§ Brief:
Copy the rows below word for word, with nothing added or changed.

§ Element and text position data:
+ + +
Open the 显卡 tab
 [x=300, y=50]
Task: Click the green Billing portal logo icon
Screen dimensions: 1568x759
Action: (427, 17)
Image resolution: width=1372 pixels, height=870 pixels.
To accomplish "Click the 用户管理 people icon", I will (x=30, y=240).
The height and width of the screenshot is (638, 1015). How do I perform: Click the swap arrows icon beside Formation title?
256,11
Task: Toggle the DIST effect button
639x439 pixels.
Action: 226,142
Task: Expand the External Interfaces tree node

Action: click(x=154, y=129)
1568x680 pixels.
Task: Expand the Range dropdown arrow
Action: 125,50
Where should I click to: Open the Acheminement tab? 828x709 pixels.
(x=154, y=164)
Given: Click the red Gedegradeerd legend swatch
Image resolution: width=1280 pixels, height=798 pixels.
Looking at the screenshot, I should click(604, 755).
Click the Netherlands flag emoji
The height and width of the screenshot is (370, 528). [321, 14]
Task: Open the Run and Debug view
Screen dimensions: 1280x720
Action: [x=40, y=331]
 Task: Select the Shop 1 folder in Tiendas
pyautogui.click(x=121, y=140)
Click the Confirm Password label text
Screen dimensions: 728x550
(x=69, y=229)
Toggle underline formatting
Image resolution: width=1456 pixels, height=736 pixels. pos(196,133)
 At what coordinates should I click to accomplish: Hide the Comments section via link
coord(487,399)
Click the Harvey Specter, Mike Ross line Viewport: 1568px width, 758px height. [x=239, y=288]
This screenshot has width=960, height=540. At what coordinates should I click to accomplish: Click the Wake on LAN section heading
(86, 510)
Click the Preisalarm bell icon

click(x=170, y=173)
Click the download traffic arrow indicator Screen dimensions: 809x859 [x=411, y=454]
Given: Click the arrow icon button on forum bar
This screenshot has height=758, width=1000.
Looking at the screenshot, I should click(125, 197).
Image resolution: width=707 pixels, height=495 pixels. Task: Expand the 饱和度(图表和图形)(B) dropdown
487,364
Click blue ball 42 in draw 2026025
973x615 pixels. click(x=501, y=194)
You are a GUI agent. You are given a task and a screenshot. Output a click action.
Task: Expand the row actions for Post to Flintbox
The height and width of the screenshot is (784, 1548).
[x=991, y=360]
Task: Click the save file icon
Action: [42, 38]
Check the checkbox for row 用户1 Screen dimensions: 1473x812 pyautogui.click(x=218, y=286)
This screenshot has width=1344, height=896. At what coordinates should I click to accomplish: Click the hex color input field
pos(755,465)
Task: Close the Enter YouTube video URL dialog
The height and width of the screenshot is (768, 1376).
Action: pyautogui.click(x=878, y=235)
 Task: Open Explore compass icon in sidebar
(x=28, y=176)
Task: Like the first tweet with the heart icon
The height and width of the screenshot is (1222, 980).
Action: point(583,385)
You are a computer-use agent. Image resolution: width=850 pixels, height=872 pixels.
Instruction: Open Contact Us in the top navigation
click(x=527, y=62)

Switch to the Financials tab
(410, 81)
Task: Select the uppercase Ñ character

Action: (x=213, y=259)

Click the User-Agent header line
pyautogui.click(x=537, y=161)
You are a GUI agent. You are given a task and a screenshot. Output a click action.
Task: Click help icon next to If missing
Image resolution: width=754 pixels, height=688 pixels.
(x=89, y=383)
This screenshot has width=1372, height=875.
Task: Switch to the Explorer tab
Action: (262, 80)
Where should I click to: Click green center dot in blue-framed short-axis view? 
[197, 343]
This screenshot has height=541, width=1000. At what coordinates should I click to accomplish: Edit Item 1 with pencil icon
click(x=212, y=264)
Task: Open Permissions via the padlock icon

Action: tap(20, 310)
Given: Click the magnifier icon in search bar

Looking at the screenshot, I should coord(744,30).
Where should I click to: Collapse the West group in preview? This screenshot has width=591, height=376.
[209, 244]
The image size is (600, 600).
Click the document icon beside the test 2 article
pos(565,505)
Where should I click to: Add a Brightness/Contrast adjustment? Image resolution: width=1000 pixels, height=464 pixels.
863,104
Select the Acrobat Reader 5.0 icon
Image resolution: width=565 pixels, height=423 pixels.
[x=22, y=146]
+ + +
§ Task answer:
Open the 显卡 tab
 [x=300, y=50]
Task: Click the green Billing portal logo icon
Screen dimensions: 1568x759
Action: (427, 17)
Image resolution: width=1372 pixels, height=870 pixels.
To accomplish "Click the 用户管理 people icon", I will (x=30, y=240).
The height and width of the screenshot is (638, 1015). How do I perform: Click the swap arrows icon beside Formation title?
256,11
Task: Toggle the DIST effect button
639x439 pixels.
Action: 226,142
Task: Expand the External Interfaces tree node

Action: click(x=154, y=129)
1568x680 pixels.
Task: Expand the Range dropdown arrow
Action: 125,50
Where should I click to: Open the Acheminement tab? 828x709 pixels.
(x=154, y=164)
Given: Click the red Gedegradeerd legend swatch
Image resolution: width=1280 pixels, height=798 pixels.
Looking at the screenshot, I should click(604, 755).
Click the Netherlands flag emoji
The height and width of the screenshot is (370, 528). [321, 14]
Task: Open the Run and Debug view
Screen dimensions: 1280x720
Action: [x=40, y=331]
 Task: Select the Shop 1 folder in Tiendas
pyautogui.click(x=121, y=140)
Click the Confirm Password label text
Screen dimensions: 728x550
(x=69, y=229)
Toggle underline formatting
Image resolution: width=1456 pixels, height=736 pixels. pos(196,133)
 At what coordinates should I click to accomplish: Hide the Comments section via link
coord(487,399)
Click the Harvey Specter, Mike Ross line Viewport: 1568px width, 758px height. [x=239, y=288]
This screenshot has width=960, height=540. At what coordinates should I click to accomplish: Click the Wake on LAN section heading
(86, 510)
Click the Preisalarm bell icon

click(x=170, y=173)
Click the download traffic arrow indicator Screen dimensions: 809x859 [x=411, y=454]
Given: Click the arrow icon button on forum bar
This screenshot has height=758, width=1000.
Looking at the screenshot, I should click(125, 197).
Image resolution: width=707 pixels, height=495 pixels. Task: Expand the 饱和度(图表和图形)(B) dropdown
487,364
Click blue ball 42 in draw 2026025
973x615 pixels. click(x=501, y=194)
You are a GUI agent. You are given a task and a screenshot. Output a click action.
Task: Expand the row actions for Post to Flintbox
The height and width of the screenshot is (784, 1548).
[x=991, y=360]
Task: Click the save file icon
Action: [42, 38]
Check the checkbox for row 用户1 Screen dimensions: 1473x812 pyautogui.click(x=218, y=286)
This screenshot has width=1344, height=896. At what coordinates should I click to accomplish: Click the hex color input field
pos(755,465)
Task: Close the Enter YouTube video URL dialog
The height and width of the screenshot is (768, 1376).
Action: pyautogui.click(x=878, y=235)
 Task: Open Explore compass icon in sidebar
(x=28, y=176)
Task: Like the first tweet with the heart icon
The height and width of the screenshot is (1222, 980).
Action: point(583,385)
You are a computer-use agent. Image resolution: width=850 pixels, height=872 pixels.
Instruction: Open Contact Us in the top navigation
click(x=527, y=62)

Switch to the Financials tab
(410, 81)
Task: Select the uppercase Ñ character

Action: (x=213, y=259)

Click the User-Agent header line
pyautogui.click(x=537, y=161)
You are a GUI agent. You are given a task and a screenshot. Output a click action.
Task: Click help icon next to If missing
Image resolution: width=754 pixels, height=688 pixels.
(x=89, y=383)
This screenshot has width=1372, height=875.
Task: Switch to the Explorer tab
Action: (262, 80)
Where should I click to: Click green center dot in blue-framed short-axis view? 
[197, 343]
This screenshot has height=541, width=1000. At what coordinates should I click to accomplish: Edit Item 1 with pencil icon
click(x=212, y=264)
Task: Open Permissions via the padlock icon

Action: tap(20, 310)
Given: Click the magnifier icon in search bar

Looking at the screenshot, I should coord(744,30).
Where should I click to: Collapse the West group in preview? This screenshot has width=591, height=376.
[209, 244]
The image size is (600, 600).
Click the document icon beside the test 2 article
pos(565,505)
Where should I click to: Add a Brightness/Contrast adjustment? Image resolution: width=1000 pixels, height=464 pixels.
863,104
Select the Acrobat Reader 5.0 icon
Image resolution: width=565 pixels, height=423 pixels.
[x=22, y=146]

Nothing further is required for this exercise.